You can either do this manually in a small batch or let Origami’s AI agent generate variants per lead. I’ve found the AI-written sequences often pick up on the brokerage size, specific language from the listing, or location quirks and inject them naturally. That level of detail boosts reply rates dramatically.
Step 4 — Send the Sequence Directly from Origami
Here’s where the workflow shines. You don’t leave Origami. Everything from list refinement to tracking lives in one tab.
Launching the Sequence
- From your refined list, select the contacts you want to add to a campaign.
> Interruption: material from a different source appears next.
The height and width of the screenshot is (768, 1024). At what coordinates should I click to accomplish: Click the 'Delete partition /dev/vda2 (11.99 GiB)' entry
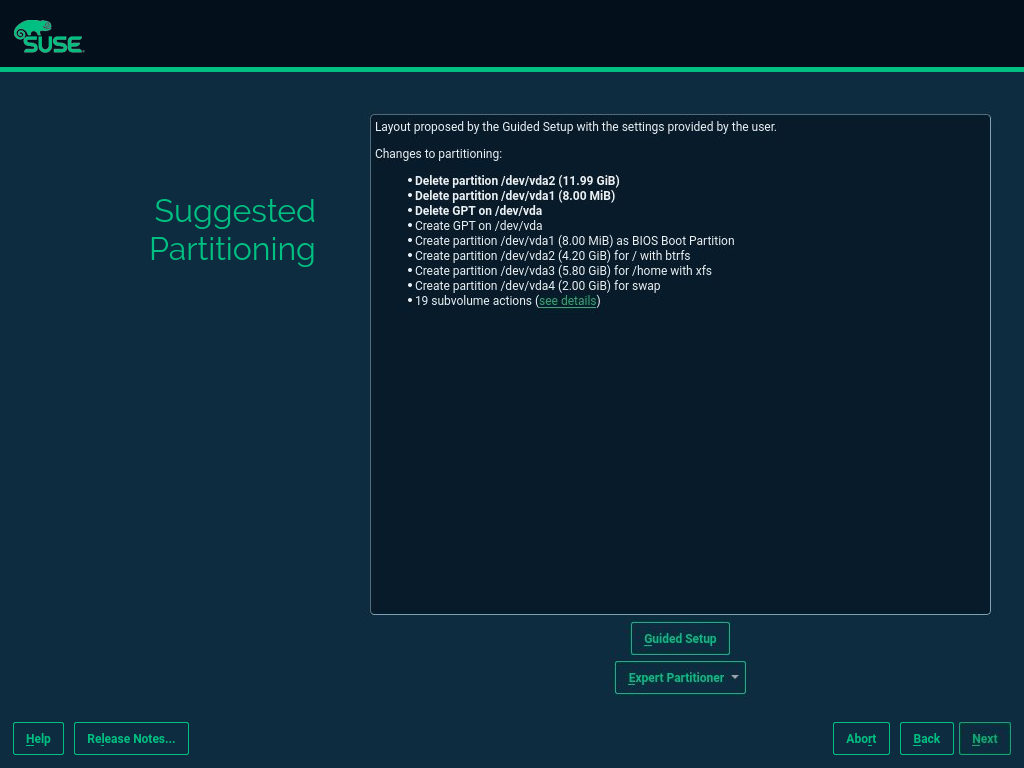517,181
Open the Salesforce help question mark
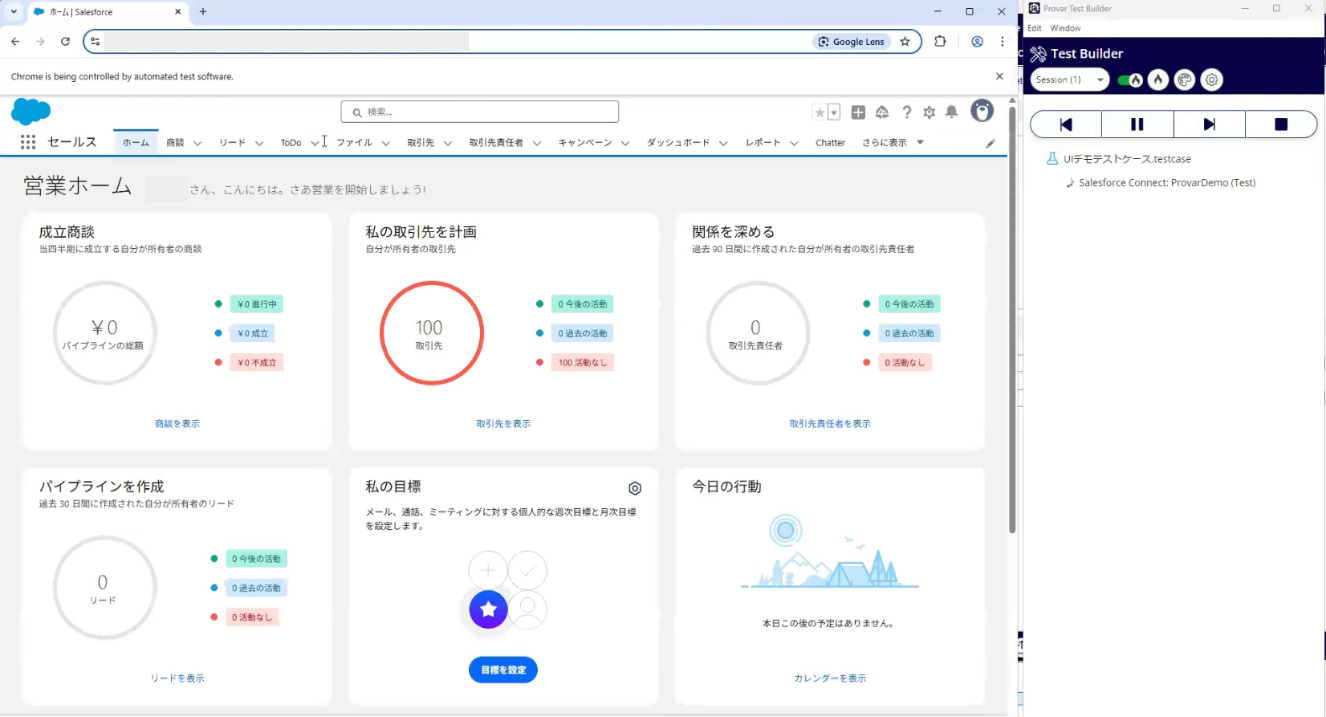Image resolution: width=1326 pixels, height=717 pixels. (x=906, y=112)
- Click “Add to Sequence” and choose either your pasted templates or an AI-generated sequence.
- Set the delays: I use 3 days between touches after connection, and a 4-day gap before the final message.
- Hit “Launch.”
Origami’s built-in LinkedIn sequencer sends the connection request automatically. Once the connection is accepted, the follow-ups fire on schedule. If you’re on a paid plan, the sequencer itself costs nothing beyond the credits you already used to enrich the leads—the sending engine is included.
What You See in the Dashboard
As messages go out, you’ll see opens, clicks, and replies on the same dashboard where you built the list. Each contact’s row shows the stage: Connection Pending, Sent, Replied, etc. Click a contact and you can still see their full enriched profile—title, brokerage, listing URL, any tools they use—so you remember exactly why you reached out and what angle to take when they reply.
This context retention is huge. Without it, you’d be toggling between a CRM and a LinkedIn tab, guessing why you messaged the person three days ago.
Automatic Un-Enrollment
If someone replies to Touch 2 with a genuine answer (not an out-of-office), Origami detects the reply and removes them from the sequence. No accidental breakup message after they’ve already agreed to a chat—this preserves trust and sanity.
Response Rates and What to Expect
Running this exact sequence to a qualified list of 200 Realtors with active price reductions, here’s what I typically see in 2026:
- Connection acceptance rate: 35–45%
- Reply rate (of those who connect): 12–18%
- Meetings or email shares from reply: roughly half of replies convert to deeper conversation
So from 200 sent, you might get 70–90 connections, 10–15 replies, and 5–7 conversations that open a sales opportunity. That’s strong for cold LinkedIn, and it’s repeatable because the list is high-intent.
If numbers dip below that, first tweak the messaging—try a different stat in Touch 2, or remove the soft close and ask a diagnostic question instead. If the messaging feels sharp but reply rates still lag, go back and tighten the list. Swap out agents with small, cosmetic price drops and focus on the ones with 8%+ cuts and a listing older than 90 days. Messaging wins on a weak list are rare; a tight list forgives average copy.
Why One Platform Changes the Game
Before Origami had a sequencer, I’d build a list in one tool, export it, upload to a LinkedIn automation tool, sync responses to a CRM, and track everything in a spreadsheet. Now I prompt for the list, refine it, write or generate the messages, and send—all without a CSV in sight.
The sequencer is included on all paid plans from $29/month. You’re only paying for the credits that actually find and enrich the lead. That means the cost to go from zero to a live campaign is essentially just the lead discovery—the outreach engine isn’t an upsell.
For anyone targeting real estate agents, this matters because the window on a price-reduced listing is short. If an agent cuts the price today and you get your message to them tomorrow while the seller is fuming, you’re a lifeline. Wait a week, and they’ve already hired someone or the listing expired. Speed, combined with tight targeting, makes the campaign work.